[Input material]
◇ ◇ ◇

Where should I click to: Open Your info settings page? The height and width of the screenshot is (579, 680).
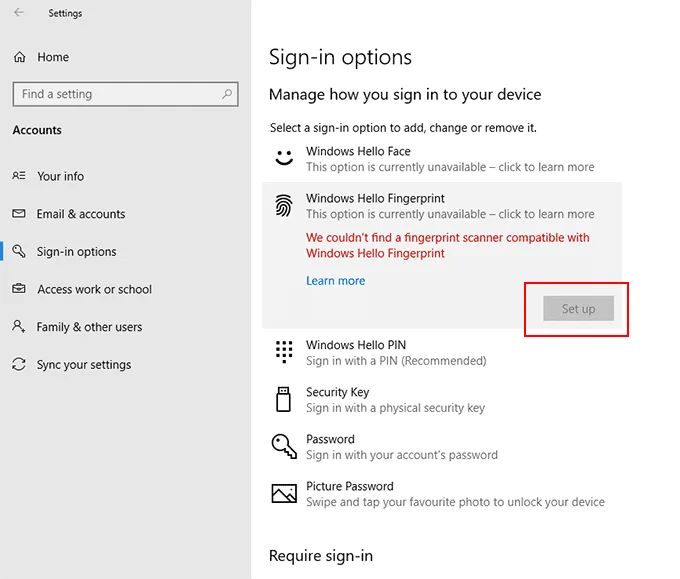(60, 176)
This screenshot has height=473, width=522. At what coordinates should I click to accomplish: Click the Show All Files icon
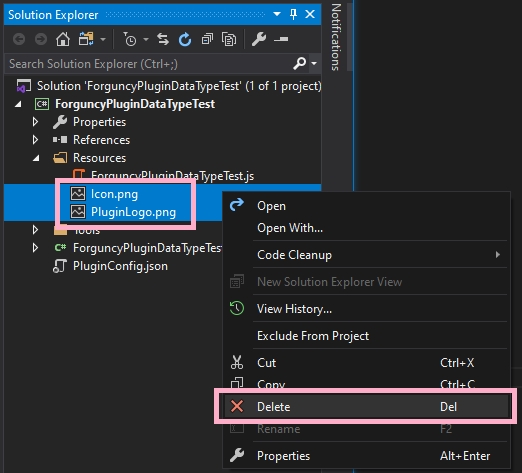pyautogui.click(x=229, y=40)
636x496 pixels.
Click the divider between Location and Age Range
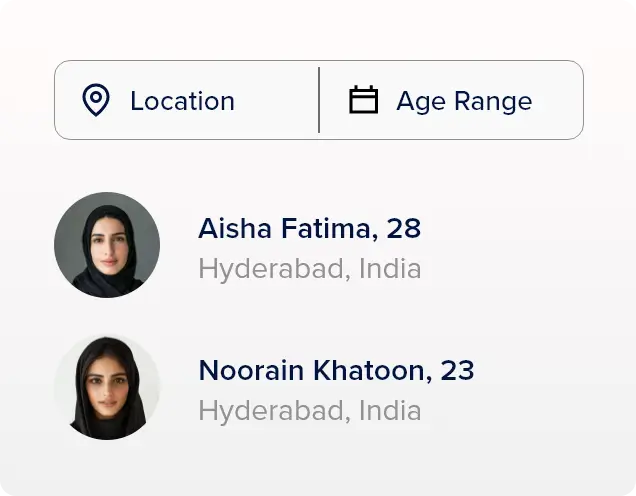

◇ ◇ ◇

[About this exercise]
Repeat every entry above precisely, leaving each picture out.

[Exercise solution]
Where should I click to: Open Your info settings page? The height and width of the screenshot is (579, 680).
(60, 176)
This screenshot has height=473, width=522. At what coordinates should I click to accomplish: Click the Show All Files icon
pyautogui.click(x=229, y=40)
636x496 pixels.
Click the divider between Location and Age Range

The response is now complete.